Miss Kitten and Muscle from the Margins

by Matthew Bedard

We’ve all, more or less, been there: daylight sneakily pouring over us; the beat, despite its dissolve perhaps a couple hours prior, still pumping designer this-and-thats through our limbs; new friends, disconnected from their outset crew now cozily glommed onto yours; the new assurance that sleep is a myth cooked up by the profit machine and really, we’re over the hump now and who needs bed? And then there are the others. The up-and-at-’ems, the nine-to-fivers, the lum lums, the joggers, the doggers, the urban loggers, all not seeing this very break of day with the same dilated pupils, with the heightened sense of purpose brought about by the rave in which we trust, all of them so boring. Fear instills.

“Is this the world in which I must return?”

Miss Kittin, French electro queen and occasional resident of Los Angeles’ Silverlake, here today at Hollywood’s Roosevelt Hotel to discuss her new record, Calling From The Stars (on Wagram affiliated wSphere), knows this pivotal feeling very well. And yet Miss Kittin, or Caroline Hervé, has fundamentally, for as long as she can recall, rejected this workaday set, never having felt akin with the streams of main. And so, a charmed career built on an imperative, she stays comfortably on the fringe.

Today, while sun cascades o’er the pool and Chardonnay flows, the stylish crooner sweetly shares on her toe-dipping here and there that’s made this fringe-dwelling a reality, as well as the sanctity of intuition, the energy necessitated in collaboration, and why her star calling might have much to do with the fact that she’s long been in radical orbit.

▶ [Data excerpt]:
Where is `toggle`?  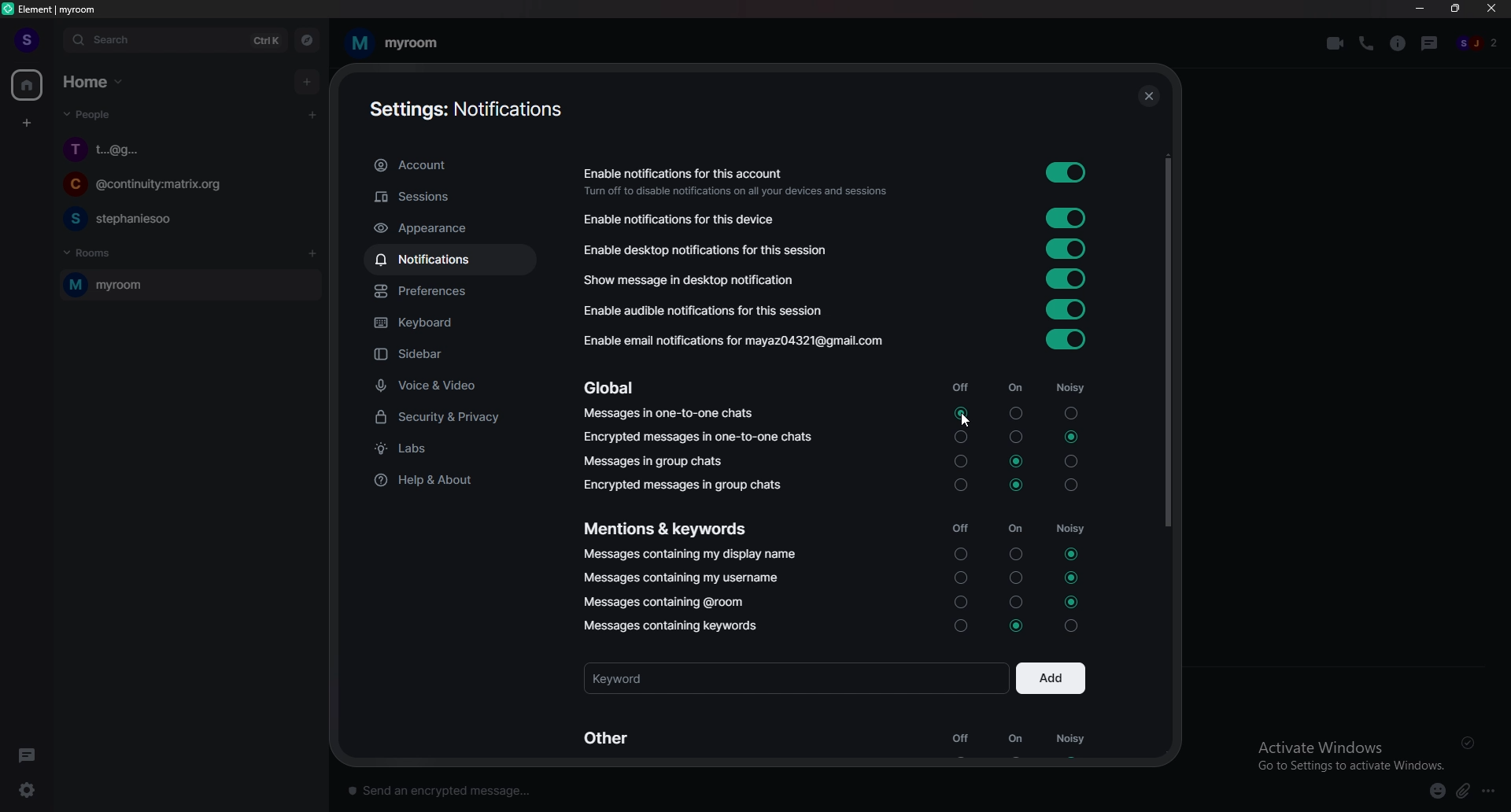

▶ [Task statement]: In the Miss Kittin profile, what is the title of the new record she is at the Roosevelt Hotel to discuss?

▶ [Response to the exercise]: Calling From The Stars